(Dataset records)
-*-

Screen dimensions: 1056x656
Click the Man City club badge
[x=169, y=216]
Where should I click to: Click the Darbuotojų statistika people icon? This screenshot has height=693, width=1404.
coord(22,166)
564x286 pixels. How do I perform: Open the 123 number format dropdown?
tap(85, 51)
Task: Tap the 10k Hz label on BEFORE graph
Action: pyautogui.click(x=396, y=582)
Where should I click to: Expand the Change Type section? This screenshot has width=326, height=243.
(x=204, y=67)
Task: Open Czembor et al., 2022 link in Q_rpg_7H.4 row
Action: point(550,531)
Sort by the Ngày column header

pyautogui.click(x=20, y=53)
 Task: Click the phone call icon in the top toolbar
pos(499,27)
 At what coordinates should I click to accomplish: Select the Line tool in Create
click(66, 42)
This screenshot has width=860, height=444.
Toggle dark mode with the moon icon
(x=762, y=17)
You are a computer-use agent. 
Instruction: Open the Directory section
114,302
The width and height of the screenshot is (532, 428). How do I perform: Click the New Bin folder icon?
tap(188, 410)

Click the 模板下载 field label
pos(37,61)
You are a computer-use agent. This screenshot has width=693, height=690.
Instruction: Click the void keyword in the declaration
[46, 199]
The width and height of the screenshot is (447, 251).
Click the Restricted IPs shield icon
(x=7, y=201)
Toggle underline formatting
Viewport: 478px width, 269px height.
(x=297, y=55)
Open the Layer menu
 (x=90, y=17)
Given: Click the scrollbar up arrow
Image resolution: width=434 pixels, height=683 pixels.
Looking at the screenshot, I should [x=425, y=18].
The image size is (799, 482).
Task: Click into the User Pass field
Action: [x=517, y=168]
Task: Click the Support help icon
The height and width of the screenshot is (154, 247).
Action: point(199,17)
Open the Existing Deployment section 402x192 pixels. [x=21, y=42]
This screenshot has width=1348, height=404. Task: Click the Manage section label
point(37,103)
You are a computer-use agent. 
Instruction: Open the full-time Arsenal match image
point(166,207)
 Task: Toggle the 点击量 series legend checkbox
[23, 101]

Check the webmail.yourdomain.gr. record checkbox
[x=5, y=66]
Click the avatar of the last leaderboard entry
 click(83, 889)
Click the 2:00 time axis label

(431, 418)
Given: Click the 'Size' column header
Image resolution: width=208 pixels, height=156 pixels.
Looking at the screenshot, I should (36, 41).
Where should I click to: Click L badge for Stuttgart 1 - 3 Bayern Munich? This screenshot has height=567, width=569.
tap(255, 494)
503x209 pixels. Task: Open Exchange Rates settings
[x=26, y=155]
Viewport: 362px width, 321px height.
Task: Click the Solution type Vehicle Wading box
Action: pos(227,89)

-*-

◆ **What is needed**: All that is wanted is the stretch of lines above from the one containing "You are a computer-use agent. This" through the one containing "Given: Click the scrollbar up arrow", duplicated exactly.

◆ **Output of the exercise**:
You are a computer-use agent. This screenshot has width=693, height=690.
Instruction: Click the void keyword in the declaration
[46, 199]
The width and height of the screenshot is (447, 251).
Click the Restricted IPs shield icon
(x=7, y=201)
Toggle underline formatting
Viewport: 478px width, 269px height.
(x=297, y=55)
Open the Layer menu
 (x=90, y=17)
Given: Click the scrollbar up arrow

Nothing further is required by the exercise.